BY DR. ATHENA STAIK
In the previous post, the emphasis was on how your personal success hinges on the quality of your relationships. The reverse is equally true. The health of your relationships depends upon the personal choices you make. Your moment by moment choices shape your life, and that means your relationships.
In the words of Aristotle, “[You] are what [you] repeatedly do. Excellence … is not an act, but a habit.” The health of your relationships rests on the consistent personal choices you make regarding how you live and treat yourself, and the other, in the context of your relationships.

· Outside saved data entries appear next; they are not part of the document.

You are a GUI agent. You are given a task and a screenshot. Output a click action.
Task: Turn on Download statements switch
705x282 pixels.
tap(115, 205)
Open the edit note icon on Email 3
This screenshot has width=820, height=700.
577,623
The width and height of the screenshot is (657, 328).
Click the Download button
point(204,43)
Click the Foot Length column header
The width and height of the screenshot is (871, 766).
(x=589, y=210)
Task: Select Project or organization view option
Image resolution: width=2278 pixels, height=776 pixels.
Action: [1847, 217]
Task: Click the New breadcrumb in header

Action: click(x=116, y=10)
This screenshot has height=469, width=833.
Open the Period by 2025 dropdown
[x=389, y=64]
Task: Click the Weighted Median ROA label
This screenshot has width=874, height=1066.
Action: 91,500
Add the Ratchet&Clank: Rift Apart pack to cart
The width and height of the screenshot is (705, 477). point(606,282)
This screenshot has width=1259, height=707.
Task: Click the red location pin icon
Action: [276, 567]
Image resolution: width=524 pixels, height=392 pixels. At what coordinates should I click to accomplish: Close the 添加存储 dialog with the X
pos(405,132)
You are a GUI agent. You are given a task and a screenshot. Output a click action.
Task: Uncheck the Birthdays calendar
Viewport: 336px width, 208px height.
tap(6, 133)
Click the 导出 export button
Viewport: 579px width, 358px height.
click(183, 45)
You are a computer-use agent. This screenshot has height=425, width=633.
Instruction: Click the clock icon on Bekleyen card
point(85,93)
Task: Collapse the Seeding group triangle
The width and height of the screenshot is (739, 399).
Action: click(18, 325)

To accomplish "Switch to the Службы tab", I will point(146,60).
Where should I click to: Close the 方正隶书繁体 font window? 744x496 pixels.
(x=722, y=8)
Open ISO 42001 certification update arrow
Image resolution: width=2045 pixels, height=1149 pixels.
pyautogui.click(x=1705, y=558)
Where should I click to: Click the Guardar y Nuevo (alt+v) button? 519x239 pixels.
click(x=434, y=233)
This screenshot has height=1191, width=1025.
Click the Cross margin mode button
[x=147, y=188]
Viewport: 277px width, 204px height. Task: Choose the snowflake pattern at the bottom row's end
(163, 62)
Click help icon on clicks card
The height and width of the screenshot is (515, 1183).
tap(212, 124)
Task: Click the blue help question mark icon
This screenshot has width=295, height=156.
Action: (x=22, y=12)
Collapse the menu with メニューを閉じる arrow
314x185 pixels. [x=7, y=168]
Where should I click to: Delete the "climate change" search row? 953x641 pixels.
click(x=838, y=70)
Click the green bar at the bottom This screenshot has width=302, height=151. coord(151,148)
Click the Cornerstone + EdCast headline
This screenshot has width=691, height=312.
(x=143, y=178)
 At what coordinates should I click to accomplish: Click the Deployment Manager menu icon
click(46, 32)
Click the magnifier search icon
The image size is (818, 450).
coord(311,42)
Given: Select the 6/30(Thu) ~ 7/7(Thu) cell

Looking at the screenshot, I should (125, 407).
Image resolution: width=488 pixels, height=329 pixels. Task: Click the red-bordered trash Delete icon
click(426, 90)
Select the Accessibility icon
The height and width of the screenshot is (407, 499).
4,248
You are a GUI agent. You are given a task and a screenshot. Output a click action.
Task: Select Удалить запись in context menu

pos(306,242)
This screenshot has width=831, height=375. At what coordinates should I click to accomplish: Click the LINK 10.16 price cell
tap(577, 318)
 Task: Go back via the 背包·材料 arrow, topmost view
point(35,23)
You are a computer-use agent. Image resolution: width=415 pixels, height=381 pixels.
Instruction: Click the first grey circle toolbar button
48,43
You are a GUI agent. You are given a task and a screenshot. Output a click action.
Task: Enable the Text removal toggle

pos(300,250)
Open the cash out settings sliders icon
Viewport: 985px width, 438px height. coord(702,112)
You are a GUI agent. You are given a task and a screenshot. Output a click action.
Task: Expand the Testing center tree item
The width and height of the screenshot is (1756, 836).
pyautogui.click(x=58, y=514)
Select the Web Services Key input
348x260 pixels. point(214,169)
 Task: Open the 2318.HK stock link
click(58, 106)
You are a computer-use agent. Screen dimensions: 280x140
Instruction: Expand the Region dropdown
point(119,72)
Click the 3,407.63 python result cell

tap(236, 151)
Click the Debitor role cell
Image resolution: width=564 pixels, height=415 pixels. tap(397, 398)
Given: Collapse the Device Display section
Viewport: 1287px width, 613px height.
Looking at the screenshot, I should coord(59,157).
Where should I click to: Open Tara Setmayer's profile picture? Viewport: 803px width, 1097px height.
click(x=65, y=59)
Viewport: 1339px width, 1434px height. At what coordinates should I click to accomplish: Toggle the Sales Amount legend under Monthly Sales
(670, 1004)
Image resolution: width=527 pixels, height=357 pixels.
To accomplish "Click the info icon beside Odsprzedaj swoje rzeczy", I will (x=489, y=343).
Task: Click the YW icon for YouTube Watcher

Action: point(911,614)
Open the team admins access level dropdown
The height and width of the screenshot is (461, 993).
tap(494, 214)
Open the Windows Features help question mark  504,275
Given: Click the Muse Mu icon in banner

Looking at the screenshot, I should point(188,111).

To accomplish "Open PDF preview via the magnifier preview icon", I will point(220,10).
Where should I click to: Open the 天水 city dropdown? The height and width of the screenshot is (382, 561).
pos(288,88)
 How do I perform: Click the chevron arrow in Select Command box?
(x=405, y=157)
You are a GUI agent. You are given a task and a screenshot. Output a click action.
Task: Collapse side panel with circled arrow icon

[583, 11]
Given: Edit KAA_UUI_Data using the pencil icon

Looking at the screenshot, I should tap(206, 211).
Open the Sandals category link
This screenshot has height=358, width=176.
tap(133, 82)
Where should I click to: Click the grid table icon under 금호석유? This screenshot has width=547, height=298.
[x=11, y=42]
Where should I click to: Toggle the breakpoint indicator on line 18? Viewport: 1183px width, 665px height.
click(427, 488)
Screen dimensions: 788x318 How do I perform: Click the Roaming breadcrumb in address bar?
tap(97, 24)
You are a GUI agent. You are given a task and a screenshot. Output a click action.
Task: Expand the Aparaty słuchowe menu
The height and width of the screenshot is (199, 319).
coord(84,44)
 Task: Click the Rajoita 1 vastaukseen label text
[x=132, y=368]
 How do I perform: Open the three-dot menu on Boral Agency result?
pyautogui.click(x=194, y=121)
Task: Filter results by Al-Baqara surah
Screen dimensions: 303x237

And, guess what? How you inwardly “treat” others reflects how you “treat” yourself. Your subconscious mind does not know the difference between how you treat the other, and how you treat yourself! (More on the power of your self-talk later!)
In turn, your choices are shaped by what you most value, the core beliefs you hold about what is most important to you in life, beliefs that were largely formed in your early, formative years as a child. While pursuing my doctorate degree, for my dissertation, I conducted a study of the effects of childhood experiences on how partners “do conflict” in their current couple relationships. I hypothesized that partners repeat, with some level of exactitude, how they resolved conflict in childhood in how they engage in conflict. Not surprisingly, the results were significant.
Findings showed, for example, that partners who experienced the use of verbal or physical aggression by their parents as children (toward them or one another, or both) were more likely to re-enact very similar patterns in their couple relationship. What patterns? Reactive tactics you’ve been conditioned to use when you want to let others know that you feel disappointed, hurt or just plain scared. To get others to cooperate, many of us automatically use tactics that instill another with emotions of fear, shame or guilt. More than 90% of parents in the U.S. use physical punishment, and consistently exercise fear-intensifying patterns.
Thus, when partners in couple relationships get triggered, they use very similar approaches with one another to get assurance or cooperation—and then, feel totally shocked when their efforts produce the opposite result!
To be sure, the quality of our lives and relationships are negatively impacted by these reactive patterns. Yet, our brains still hold onto these protective programs as if our survival still depends on them. Many clients share that even in cases where they want to behave in ways that are “the exact opposite” from their parents, on some level, they still find themselves repeating the same patterns.
Defensive reactivity erodes and harms your key relationships.
How?
- It creates distance between you and those we most love.
- It blocks your ability to empathically connect with yourself or others.
- It blocks you from developing mutual understanding and shared meanings.
- It prevents you from working cooperatively together on shared goals.
What emotion, love or fear, do you choose to activate in yourself and others when you respond to something that upsets you? How do you think this affects the results of your interactions, and your relationship in the long term?
These questions are too big to leave to chance. Your subconscious mind, left on its own, can put a damper on the level of emotional fulfillment you realize in your couple relationship. It's patiently waiting for you to take the reins, as master of your thoughts and emotions.
The moment by moment choices you make are pure, life shaping power. Choose wisely. Your life will thank you.